### [Data to process]
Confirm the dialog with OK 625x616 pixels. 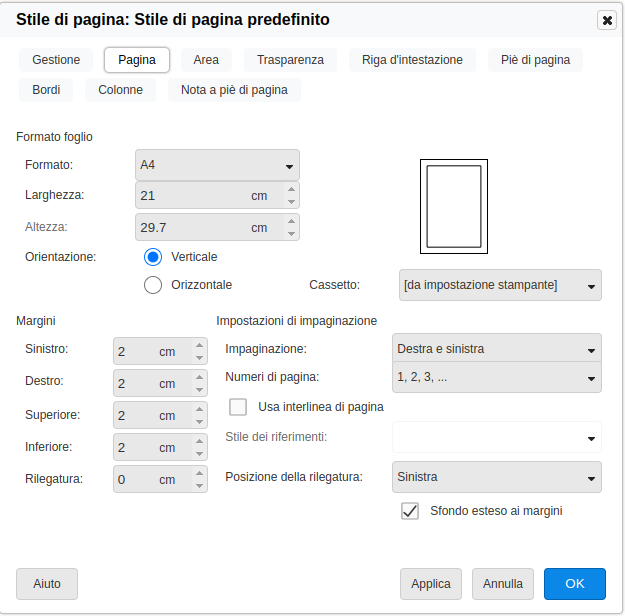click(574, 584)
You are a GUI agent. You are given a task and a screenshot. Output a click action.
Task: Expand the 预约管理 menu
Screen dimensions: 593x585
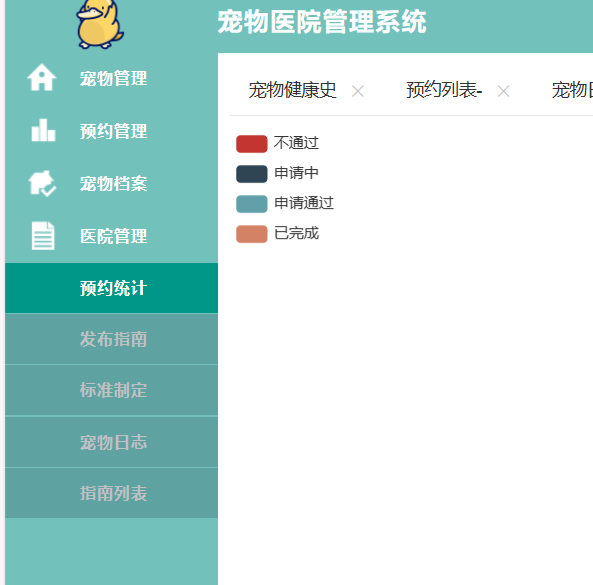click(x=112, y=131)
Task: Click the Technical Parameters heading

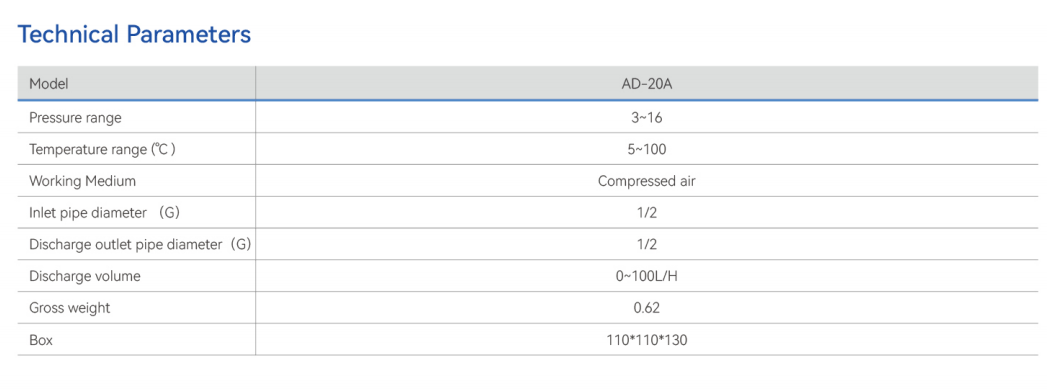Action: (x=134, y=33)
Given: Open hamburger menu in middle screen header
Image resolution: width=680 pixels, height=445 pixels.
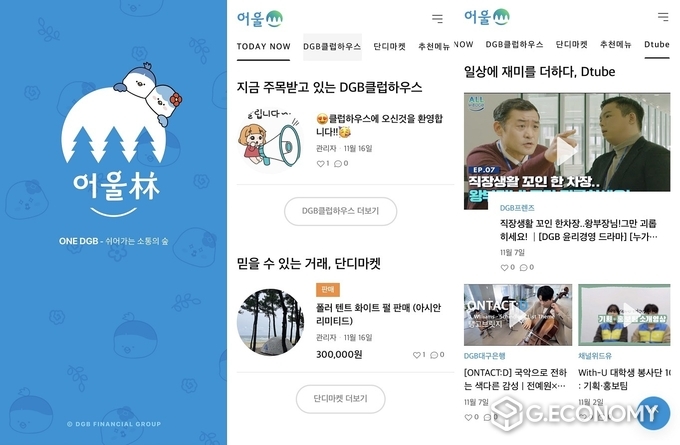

### [Assignment]
In the records above, locate the lines holding the word "menu". Copy each of them.

### [Solution to the exercise]
Task: Expand the 预约管理 menu
Given: Open hamburger menu in middle screen header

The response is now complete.